伊丹敬之『マネジメント・コントロールの理論』

マネジメント・コントロールの理論

マネジメント・コントロールの理論

「マネジメント・コントロールとは何か?」という問いに答えた数少ない本。本書と前日にエントリーした『ゼミナール 経営学入門』を基に、マネジメント・コントロールとは何かを自分の整理のためにも書いてみたい。
まず、マネジメント・コントロールの定義について書きたい。最もシンプルかつ強力な定義は「他人に任せた意思決定のコントロール」である。もう少し詳しく書けば「階層的な意思決定システムにおいて、下位者に対して権限委譲された業務プロセスのコントロールや意思決定を、さらに上位者からコントロールすること」と言える。
そのマネジメント・コントロールには、大きく3つの方法がある。ひとつが、直接介入である。上位者が下位者に対して具体的に指示を行う。学術チックに制御としてのコントロールなどと呼ばれている。もうひとつが、影響としてのコントロール。直接あれしろこれしろとは言わないが、方向性を定めたり、業績評価の仕組みで方向づけを行ったり、経営計画や事業計画によってコミットさせたりする。
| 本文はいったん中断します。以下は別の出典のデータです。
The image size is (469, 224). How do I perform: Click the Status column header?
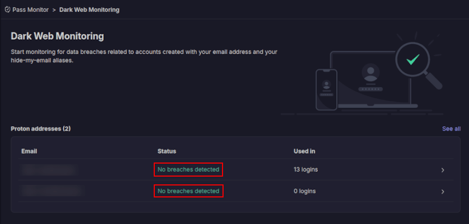tap(167, 151)
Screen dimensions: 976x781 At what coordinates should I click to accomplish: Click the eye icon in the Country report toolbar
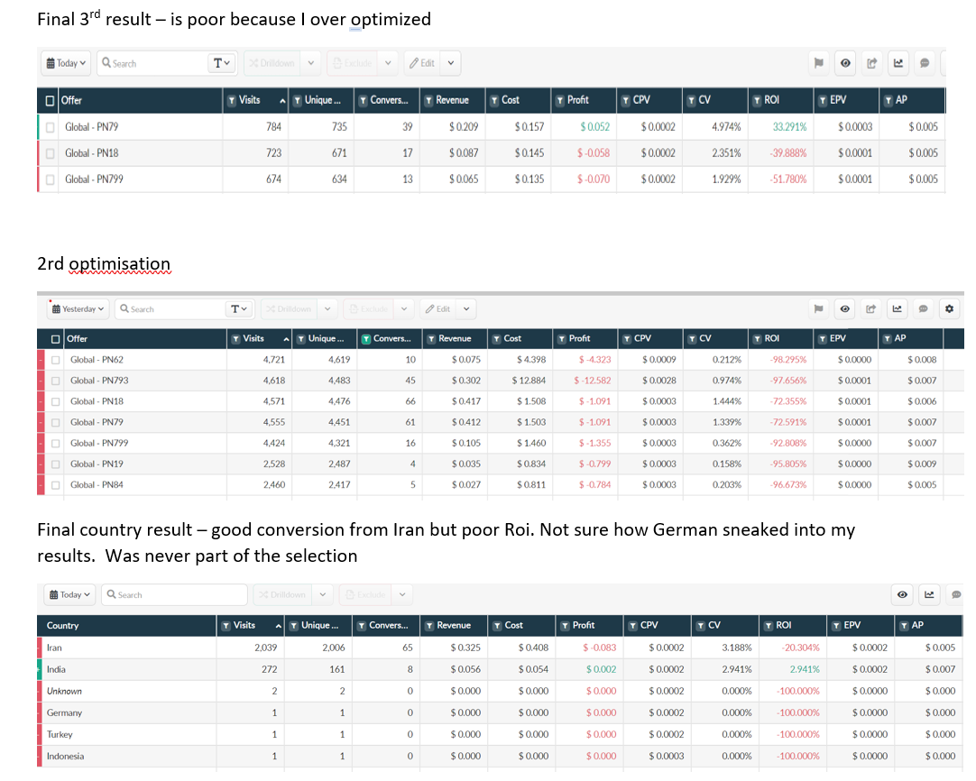tap(902, 595)
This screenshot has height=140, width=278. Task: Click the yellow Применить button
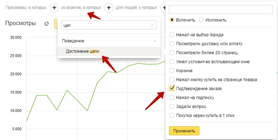(184, 131)
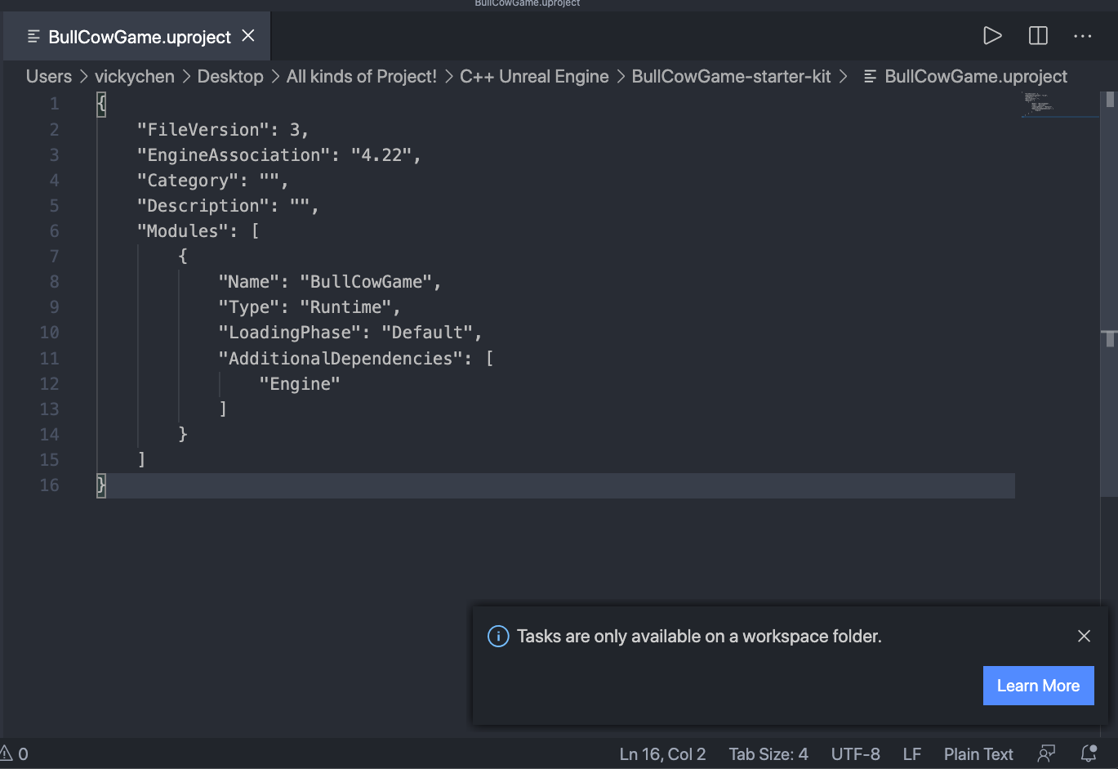Select UTF-8 encoding option in status bar
This screenshot has width=1118, height=769.
point(855,753)
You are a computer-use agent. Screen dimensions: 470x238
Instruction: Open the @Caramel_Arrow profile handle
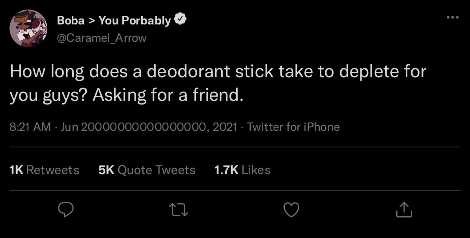(x=102, y=38)
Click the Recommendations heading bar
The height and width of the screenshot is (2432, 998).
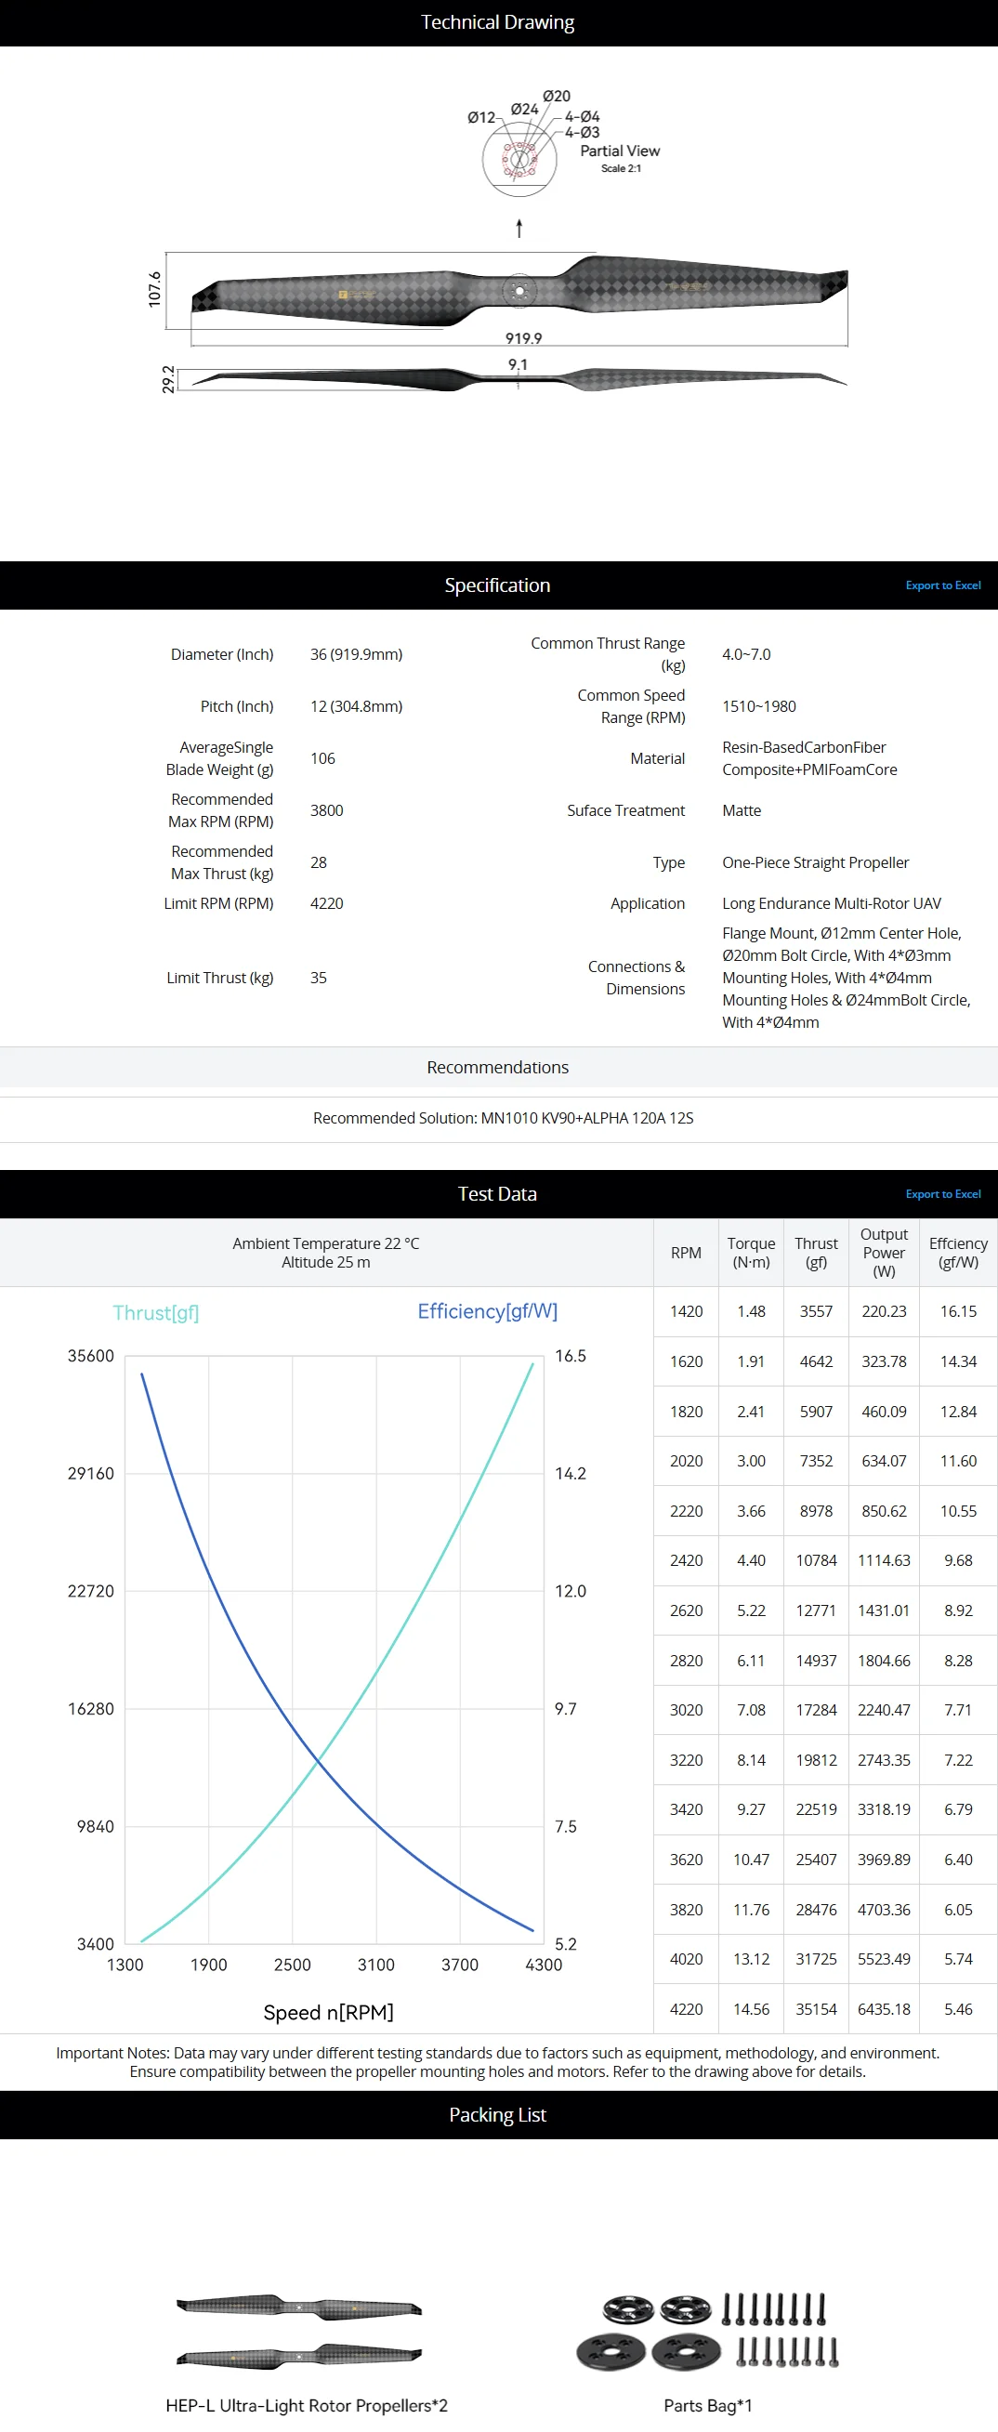499,1068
そして最後は、選択である。簡単に書けば、誰に何をやらせるかを決めることだ。
また、いつコントロールを行うかという観点もある。ひとつは、事前にあらかじめ将来取るべきあるいは取ってもらいたい行動の案を練っておくという観点。それは経営システム/経営計画制度によってコントロールされる。そしてもうひとつは、その計画に沿って動き出した後で、計画通りにはことが進まないときに修正行動を取るという観点。これは業績評価制度でコントロールされる。業績評価制度には、単にパフォーマンスを査定・測定するだけではなく、途中段階での目標への到達状況のモニタリングや、キャッチアップのメカニズム、目標到達へのインセンティブシステムが必要だということに留意していただくと、イメージしやすいだろう。
さらに本書では「いったい何が業績を決めるのか?」という観点からも、この経営計画制度と業績評価制度を位置づけようとしている。
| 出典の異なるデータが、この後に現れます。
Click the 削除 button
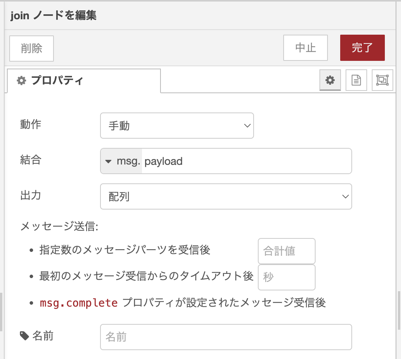This screenshot has width=401, height=359. 31,48
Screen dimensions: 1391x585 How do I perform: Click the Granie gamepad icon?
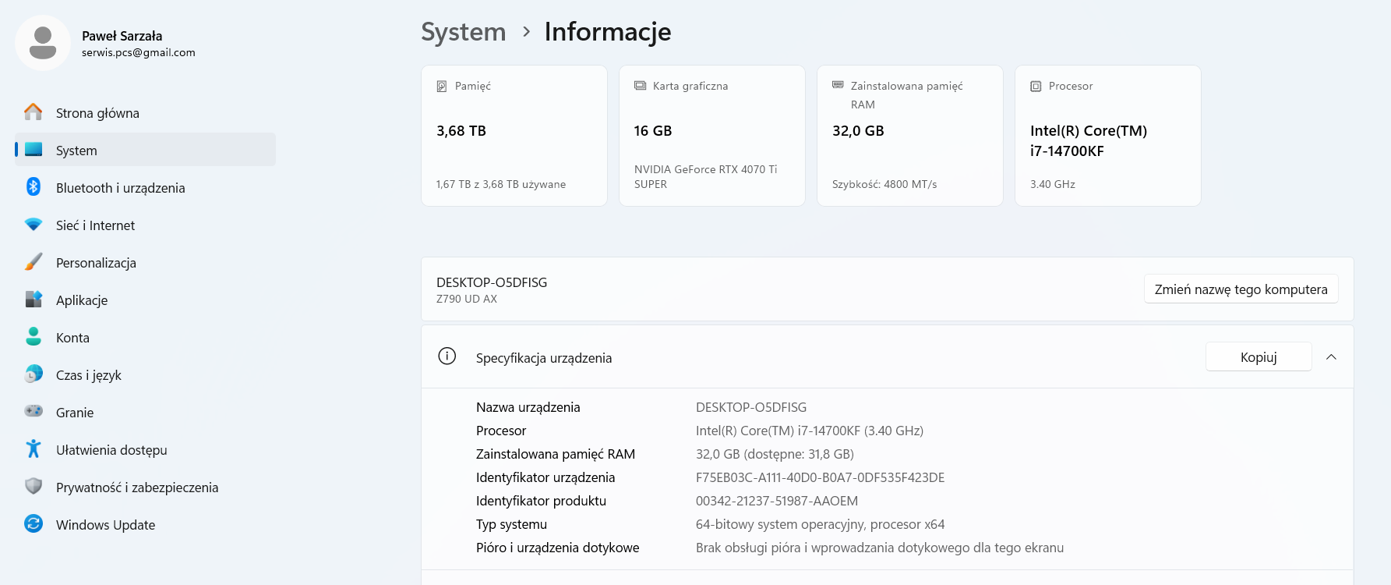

業績=環境×事前計画(活動ベクトルの方向)×適応的努力水準×能力

「環境」は、文字通り経営体の内外の環境である。例えばコンビニを例に取るならば、典型的な環境要因とは立地であろう。駅前なのか、郊外なのか、近くにコンビニやスーパーはあるか、人の流れはどうか、治安はどうか……。もちろん立地以外にも様々な環境要因がある。「事前計画」とは、典型的には経営計画や事業計画がどの程度しっかり作られているかという点であり、このメカニズムが経営計画制度である。ただし、もちろん計画通りに進むとは限らないし、環境も常に変化するのだから、業績目標を達成するためには適切にアクションプランの修正が行われなければならないわけで、その修正がどの程度しっかり行われるかという観点が「適応的努力水準」である。最後は、上位者や下位者の「能力」である。本書では、3点目と4点目を業績評価制度でカバーすると書いている。
以上、駆け足かつ乱雑なのを承知でマネジメント・コントロールの要諦を(ほぼ自分のために)まとめてみた。完全に理解し切れていない部分もあるのに、敢えて丁寧にまとめてみた理由は、本書が(おそらく)絶版だからである。
俺は勤務先の本棚に置いてある本を読んだが、買おうにも、Amazonにもbk1にもジュンク堂にも紀伊国屋にも旭屋にも在庫がない。1986年出版なので確かに古いのだが、しかしマネジメント・コントロールの理論的な検討が為されたもので、本書を超えるものが幾つもあるとは思えない。まあ増刷を求めるのも良いが、本書の「はしがき」では「マネジメント・コントロールの理論作りの中間報告」と書いている。ここは伊丹敬之先生に、腰を据えて、マネジメント・コントロールを徹底的に掘り下げた本を再度執筆していただく他ないだろう。